Instant noodles may be a staple wherever teenagers and college students lurk, but there’s absolutely nothing redeeming about them, nutritionally speaking. They contain insane amounts of sodium — some as high as a full day’s recommended amount — and they’re little more than a bunch of refined carbohydrates and saturated fats. They may taste good, but they’re nothing but empty calories. Plus, if you choose the instant noodles that come in styrofoam cups, they make a lot of trash as well. Use the ones you have in your pantry if you must, but don’t replace them on your next trip to the store.

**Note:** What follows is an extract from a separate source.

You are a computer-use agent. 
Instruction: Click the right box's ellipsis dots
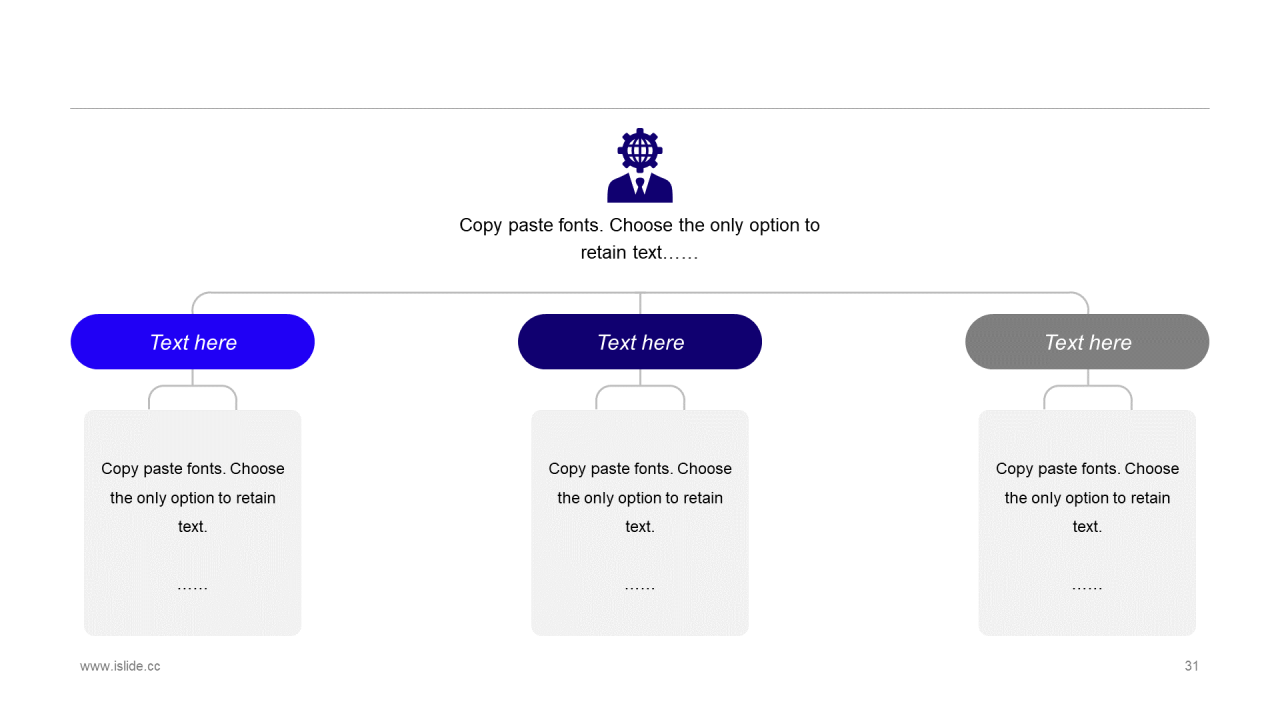coord(1087,587)
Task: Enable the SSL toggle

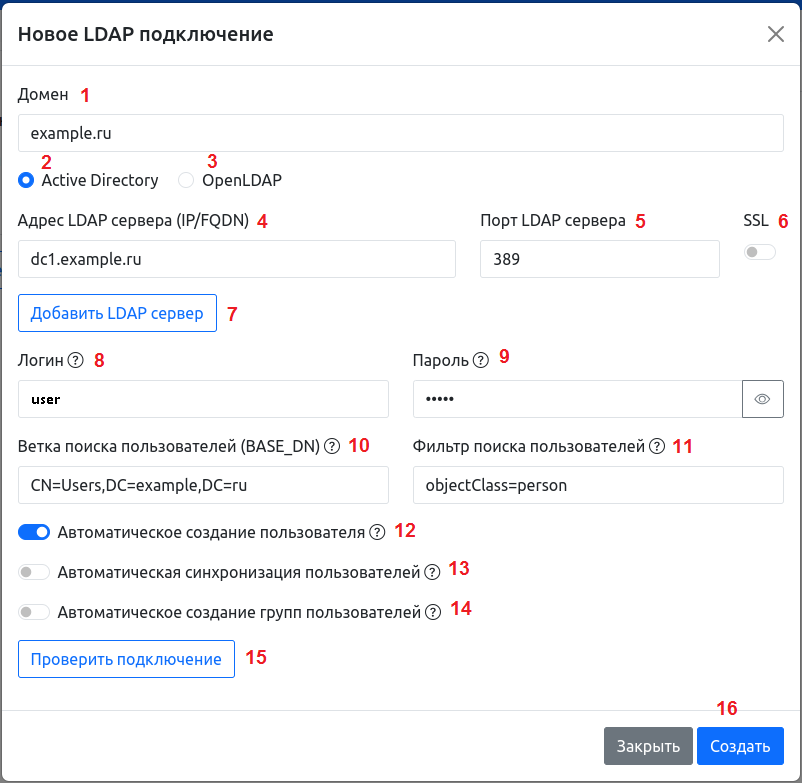Action: [x=760, y=253]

8. Cases of bottled water.
Bottles of water may be the ultimate in convenience and health — you never have to search for a water fountain, and you don’t have to drink sodas or juices full of either sugar or artificial sweeteners. However, bottled water just contributes to our excessive consumption of plastic; even if you do your best to recycle the bottles, many still get thrown away. Instead of buying more cases of bottled water, buy a high quality reusable water bottle and a home water filter. Your upfront costs may be a little high, but you’ll quickly come out ahead, and you’ll have that much more room in your pantry.
9. White bread.
Kids may love white bread, and it may last a long time in your pantry, but it’s pretty much devoid of any nutrition. Removed this refined carb loaf from your pantry and replace it with more wholesome bread made from whole grains or sprouted grains.
10. Cleaning supplies.
Your pantry is for food, and while it may be tempting to store things like brooms, mops, and bottles of cleaners in there, it’s probably not a good idea. Dust and dirt collects on brooms, and you don’t want to keep yours in such close quarters with your edibles. Bottles of glass, tile, counter, and floor cleaner can also crack when they don’t get used much, creating a mess that could possibly compromise the safety of any food you store nearby. Get these items out of your pantry and find another place for them; in a washtub under the sink is a good place for cleaners, while brooms and mops can be hung on a hook in a hall closet.